Palestinians in the Gaza Strip are resuming a minor pilgrimage to Saudi Arabia, known as the "umrah," after nearly five years of an Egyptian ban.

The first group of 800 Palestinians from Gaza left through the Rafah crossing point with Egypt on Sunday. Airplanes will fly them to Mecca from the Egyptian capital of Cairo.

Palestinian officials say an agreement was reached between Egypt and the West Bank-based Palestinian Authority to allow the pilgrimage.

Umrah is the lesser pilgrimage to Mecca that can be completed throughout the year, as opposed to the annual hajj pilgrimage.

Egypt halted the Gazans' umrah in 2015 over instability in northern Sinai, which borders Gaza, but allowed transit for the hajj.

Around 2,500 pilgrims are authorised annually to leave Gaza via Egypt for the hajj, one of the five pillars of Islam that Muslims must undertake at least once in their lifetime.
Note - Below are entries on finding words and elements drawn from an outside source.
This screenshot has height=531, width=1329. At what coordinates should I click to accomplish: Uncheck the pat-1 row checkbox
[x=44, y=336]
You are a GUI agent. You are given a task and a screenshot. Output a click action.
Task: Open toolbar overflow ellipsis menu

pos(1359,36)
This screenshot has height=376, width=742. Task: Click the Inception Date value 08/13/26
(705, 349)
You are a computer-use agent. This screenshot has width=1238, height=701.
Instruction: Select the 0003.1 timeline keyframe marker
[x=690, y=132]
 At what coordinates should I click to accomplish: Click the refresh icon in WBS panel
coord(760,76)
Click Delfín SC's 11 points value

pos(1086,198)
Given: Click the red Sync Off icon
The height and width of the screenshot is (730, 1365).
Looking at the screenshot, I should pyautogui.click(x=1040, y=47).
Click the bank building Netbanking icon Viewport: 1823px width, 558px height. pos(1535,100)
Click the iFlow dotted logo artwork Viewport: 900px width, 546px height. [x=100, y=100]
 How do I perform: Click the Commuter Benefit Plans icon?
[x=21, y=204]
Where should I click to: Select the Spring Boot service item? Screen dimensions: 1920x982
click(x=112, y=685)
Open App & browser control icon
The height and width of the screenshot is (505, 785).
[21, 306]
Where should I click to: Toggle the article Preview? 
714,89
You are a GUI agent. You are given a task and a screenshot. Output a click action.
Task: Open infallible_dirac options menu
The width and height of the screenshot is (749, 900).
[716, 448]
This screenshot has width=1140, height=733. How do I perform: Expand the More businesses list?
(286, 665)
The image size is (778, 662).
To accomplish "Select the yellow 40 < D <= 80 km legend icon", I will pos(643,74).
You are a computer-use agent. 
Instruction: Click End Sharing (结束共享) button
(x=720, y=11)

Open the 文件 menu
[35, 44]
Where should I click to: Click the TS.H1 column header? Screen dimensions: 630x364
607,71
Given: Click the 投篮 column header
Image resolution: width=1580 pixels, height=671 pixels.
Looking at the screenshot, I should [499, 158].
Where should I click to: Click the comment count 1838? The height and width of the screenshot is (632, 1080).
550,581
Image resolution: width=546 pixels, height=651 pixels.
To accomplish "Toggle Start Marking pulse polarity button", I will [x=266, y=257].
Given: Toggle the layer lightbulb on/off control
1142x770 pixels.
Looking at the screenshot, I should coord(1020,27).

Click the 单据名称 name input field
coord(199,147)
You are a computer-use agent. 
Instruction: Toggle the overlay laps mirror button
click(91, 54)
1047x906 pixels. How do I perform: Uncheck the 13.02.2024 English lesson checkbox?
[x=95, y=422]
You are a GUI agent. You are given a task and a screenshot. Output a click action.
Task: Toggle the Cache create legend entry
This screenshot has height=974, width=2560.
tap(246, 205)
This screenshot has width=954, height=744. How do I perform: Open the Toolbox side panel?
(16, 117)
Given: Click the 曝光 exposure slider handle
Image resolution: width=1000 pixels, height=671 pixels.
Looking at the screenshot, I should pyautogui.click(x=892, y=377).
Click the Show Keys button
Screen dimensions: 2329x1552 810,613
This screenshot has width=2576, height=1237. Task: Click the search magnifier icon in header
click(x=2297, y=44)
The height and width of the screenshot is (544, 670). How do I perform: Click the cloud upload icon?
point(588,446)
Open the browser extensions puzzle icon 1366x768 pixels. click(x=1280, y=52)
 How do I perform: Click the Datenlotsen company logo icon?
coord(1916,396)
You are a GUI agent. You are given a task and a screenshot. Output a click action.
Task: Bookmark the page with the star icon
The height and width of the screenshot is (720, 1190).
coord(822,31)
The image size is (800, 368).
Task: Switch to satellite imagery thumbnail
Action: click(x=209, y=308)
As Cairo's relations improved with the Palestinian resistance movement Hamas, which has governed Gaza since 2007, Egypt started reopening the border more regularly last summer, paving the way for resuming of the umrah.

The Rafah crossing with Egypt is the only one out of Gaza not controlled by Israel. It had been largely closed in recent years, but was reopened some 10 months ago.

Around 300 travellers use it daily in either direction, according to figures dating to December provided by the Gisha NGO, which monitors the blockade of Gaza.